Les portes du Temple étaient toutes grandes ouvertes, et le peuple venait en foule pour faire, à la suite d’Hercule-Sauveur, les stations du chemin céleste. De grands tableaux étaient appendus au mur. Ils représentaient les douze travaux accomplis par le dieu, avant qu’il eût conquis la domination éternelle. Leur signification était double : symbole pour les uns, vérité exacte pour les autres, ils satisfaisaient en même temps la science des initiés et la foi aveugle des croyants. À tous ils disaient la gloire du dieu souverain dont le nom régnait dans le ciel et sur la terre.
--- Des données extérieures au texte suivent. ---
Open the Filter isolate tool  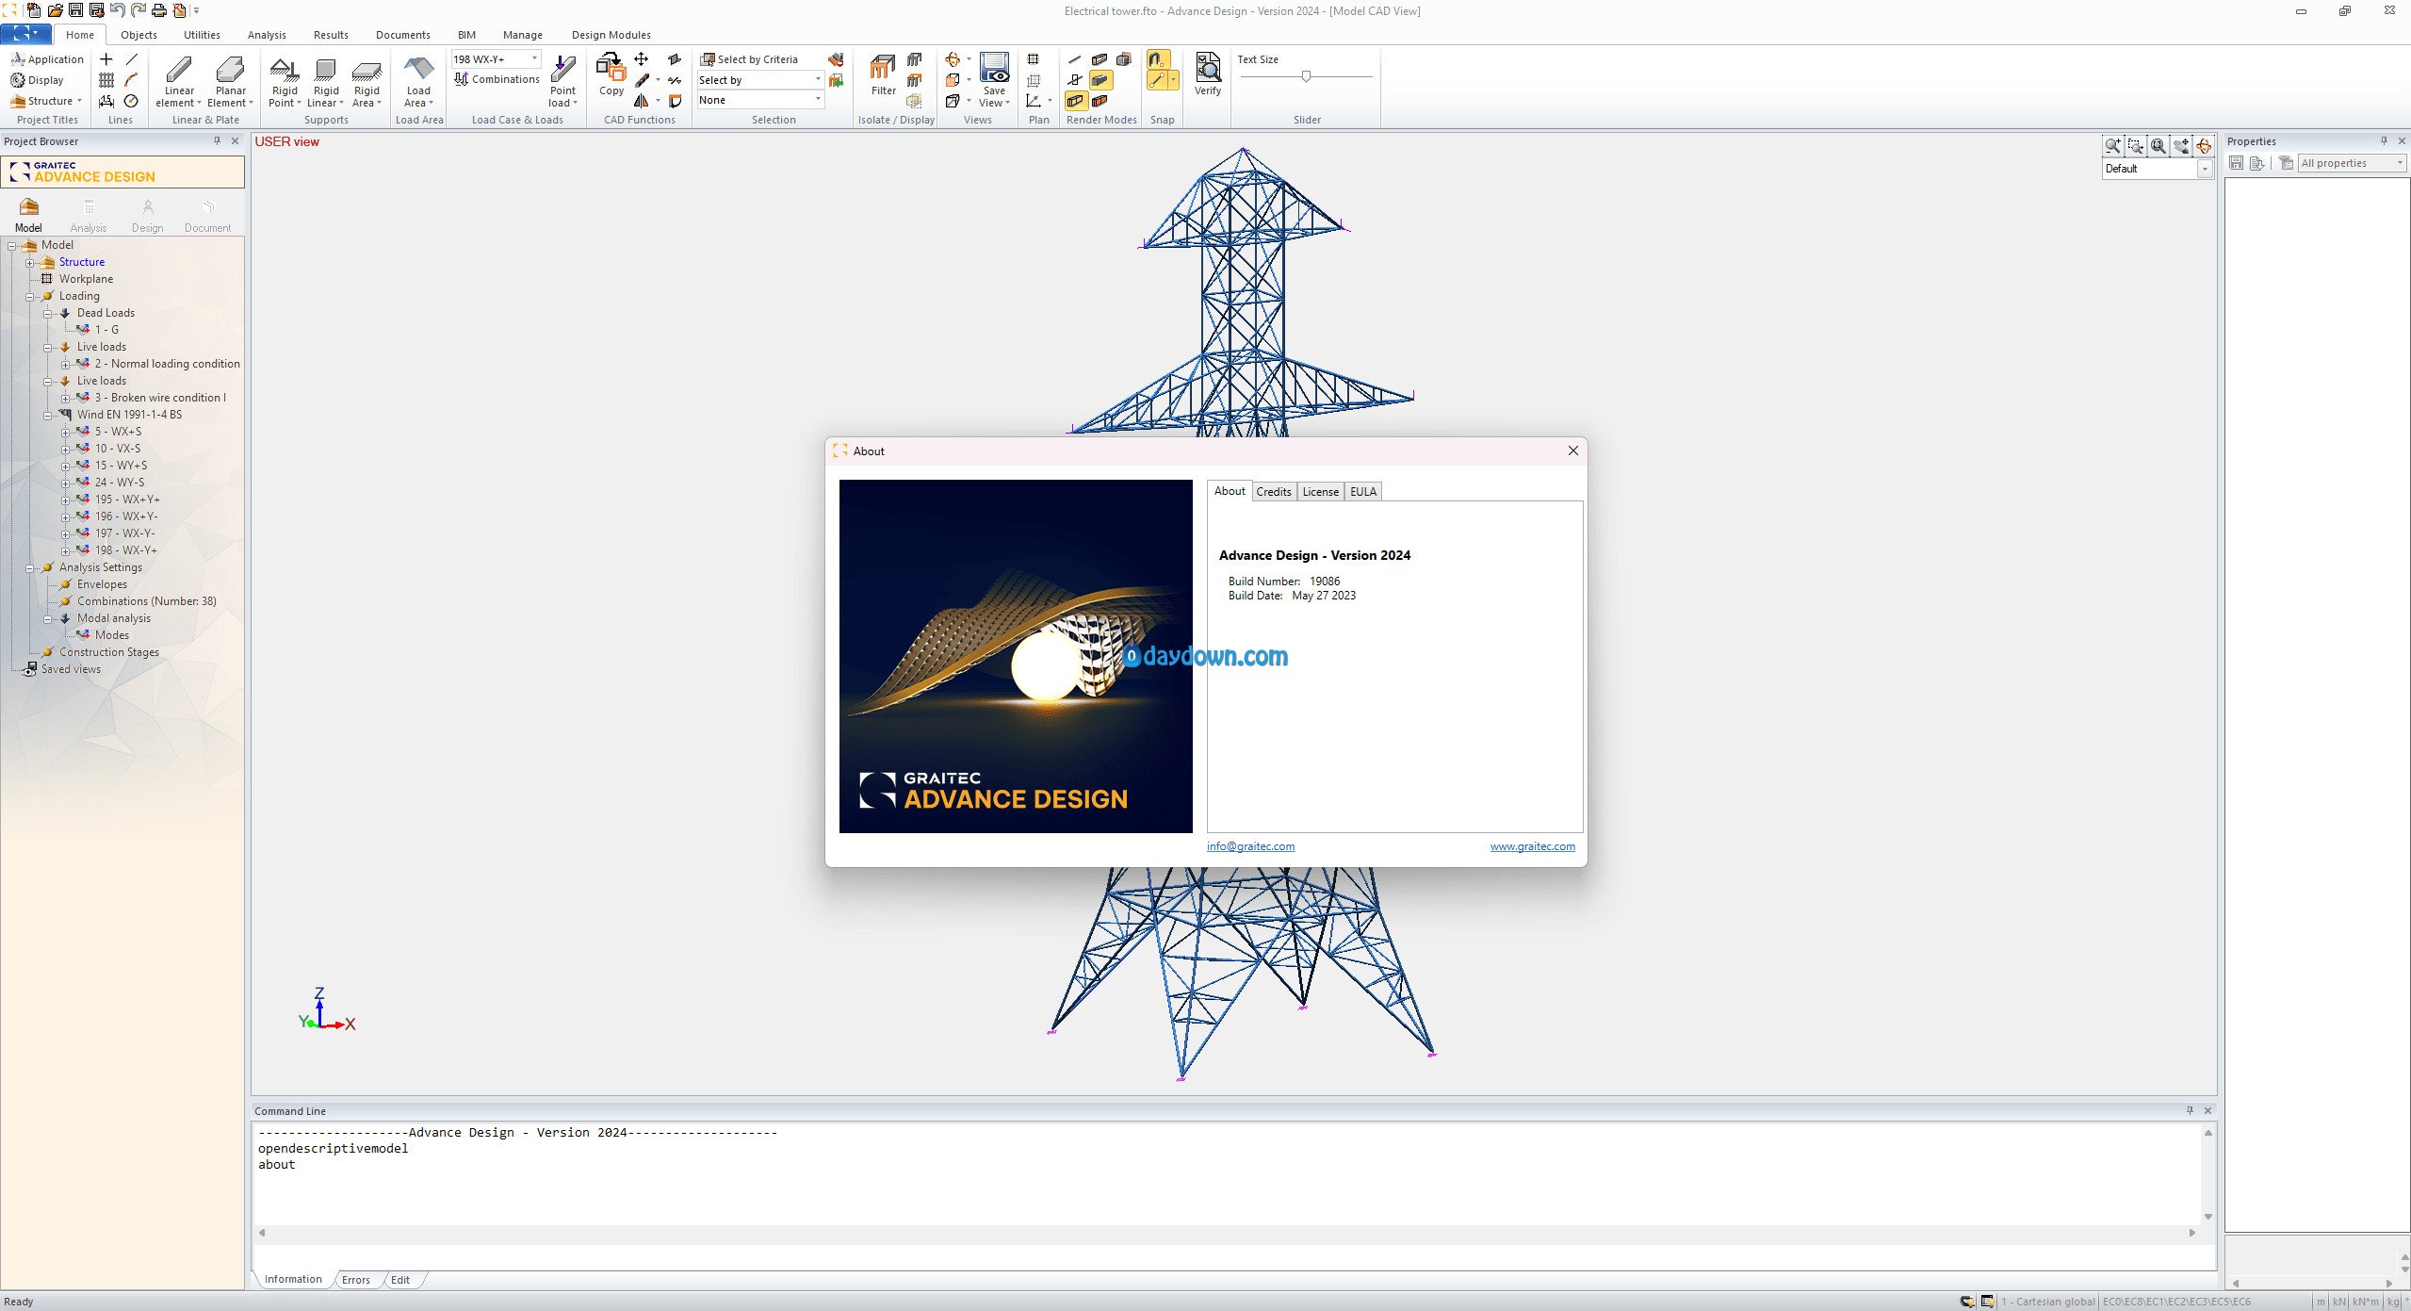tap(883, 75)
Cette histoire merveilleuse, racontée par les mères aux enfants et dont s’entretenaient les jeunes hommes, était là, traduite en images aux nuances vives, aux gestes larges et puissants. Devant chaque tableau les gens s’arrêtaient avec dévotion ; après avoir longuement regardé, ils se prosternaient le front sur les dalles. — Voici Héraclès naissant aux prises avec les deux Dragons qui le veulent étouffer dans son berceau : ne sont-ce pas les deux solstices de l’Été et de l’Hiver que l’enfant, de ses mains courageuses, parvient à étreindre et à dominer ? La jalouse Junon, qui lui a suscité ces embûches, se penche vers lui ; il mord le sein gonflé de lait qu’elle lui tend, et, de la papille déchirée jaillit dans le ciel une traînée d’étoiles. — Voici le Lion de Némée terrassé et dans la peau duquel Hercule adolescent se taille un manteau. — Voici l’Hydre de Lerme, dont les cent têtes sont abattues. — Voici le Sanglier d’Érymanthe que les Centaures n’avaient pu vaincre et qu’il extermine d’un seul coup. — Et la Biche fugitive aux cornes d’argent, aux cuisses agiles, qu’il fait trébucher dans ses filets. — Plus loin, ce sont les oiseaux du lac Stymphale, que le dieu disperse en faisant résonner les accords stridents du tambour d’airain ; car la ruse autant que la force habite sous sa chevelure, et rien ne lui résiste lorsqu’il a entrepris de triompher. — Il nettoie avec les torrents d’eau du ciel les étables du rayonnant Augias, et met en déroute la cohorte des Amazones qui veulent lui disputer l’empire de la Nuit. — Puis il descend aux Enfers, dont il sort victorieux pour cueillir les fruits d’or du Jardin d’Hespéros et de Vesper. Alors son apothéose commence ; ses travaux sont terminés ; il offre à l’admiration des hommes son front éclatant dans les vastes cieux.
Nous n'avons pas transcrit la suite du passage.